HİPNOZ


Her konuda, her acıyla ilgili, her sorunla ilgli çalışma yapılabilir. Ama ilk önce hastanın hipnoza hazır olması ve inanması gerekir. Alfa boyutunda yapılacak olan hipnoz hastanın o konudakı sorunu tamamen ortadan kaldırmak için uygun ses tonuyla ve enerjı uzmanının öngördüğü ek olarak enerjiyle de yapılabilir.Bazı hastalara bir seans bazı hastalara bir kaç seans uygulanır.
Hastanın yaşamındakı duruma gerektiği kadar uygulanılır. Hipnoz, tüm insan ve gelişmiş memeli hayvanlarda doğal olarak ortaya çıkan bir zihin durumudur. Dalıp gittiğimiz her an hipnozdayız. Hipnoz, tam uyku değil, uyku ile uyanıklık arasında bir zihin halidir. Hipnoterapide, hipnotik zihin durumundaki kişiye, hedeflenen yönde olumlu telkinlerde bulunulur. Zihin rahat ve gevşemiş durumda olduğu için,  telkinlere daha açıktır ve onlardan daha çok yararlanır.

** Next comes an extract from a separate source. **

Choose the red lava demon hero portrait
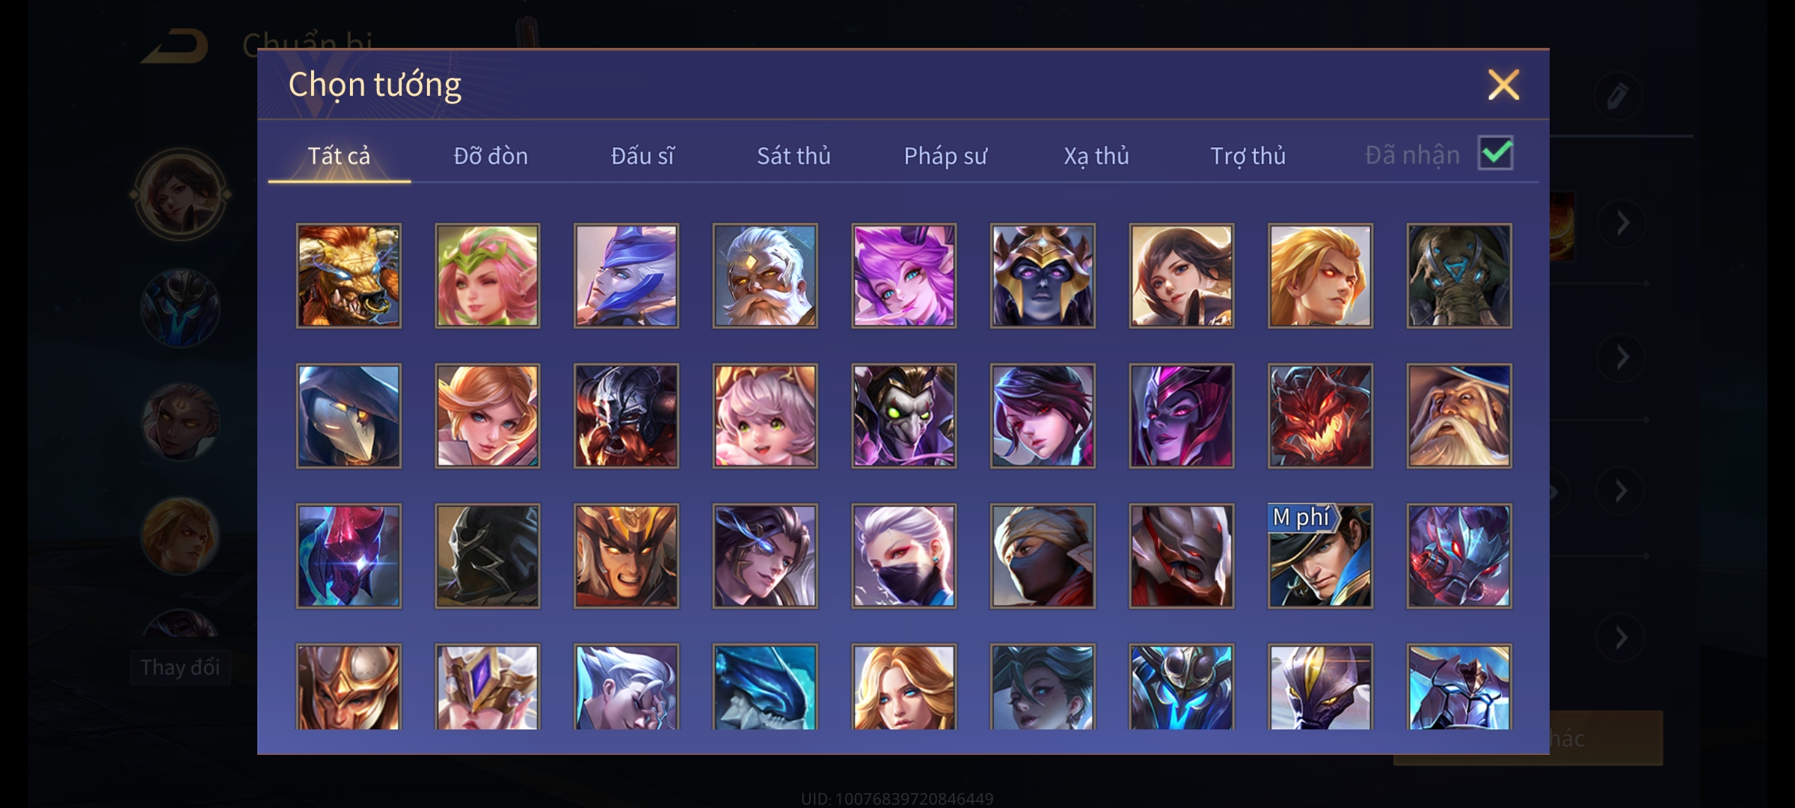1795x808 pixels. [x=1321, y=416]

Zihnin Beta durumunda, dikkat dışa yönelmiştir. Kişi düşünür, konuşur, planlar yapar, problem çözer. Alfa dalgalarından başlayarak Teta ve Delta durumlarına doğru, giderek artan derinlikte içe dönüş başlar. Ne kadar içe dönülürse, o düzeyde bilinçaltına inilir. Beta ve Alfa dalgaları arası, bilinçaltına giriş aralığıdır. Gözlerimizi kapatıp gevşediğimizde, beyin dalgalarımız Alfa frekansındadır. Yaratıcılığımız bu aşamada artar. Bilinçli zihnin kontrolü azalır. Rüya görürken, meditasyon yaparken veya derin hipnozda, Teta zihin durumuna geçeriz. Tekrarlayan ses veya hareketler, bu süreci kolaylaştırır. Buna iyi bir örnek, küçük çocukların kucakta ninniyle sallanıp, önce hafif sonra derin bir uykuya dalmalarıdır.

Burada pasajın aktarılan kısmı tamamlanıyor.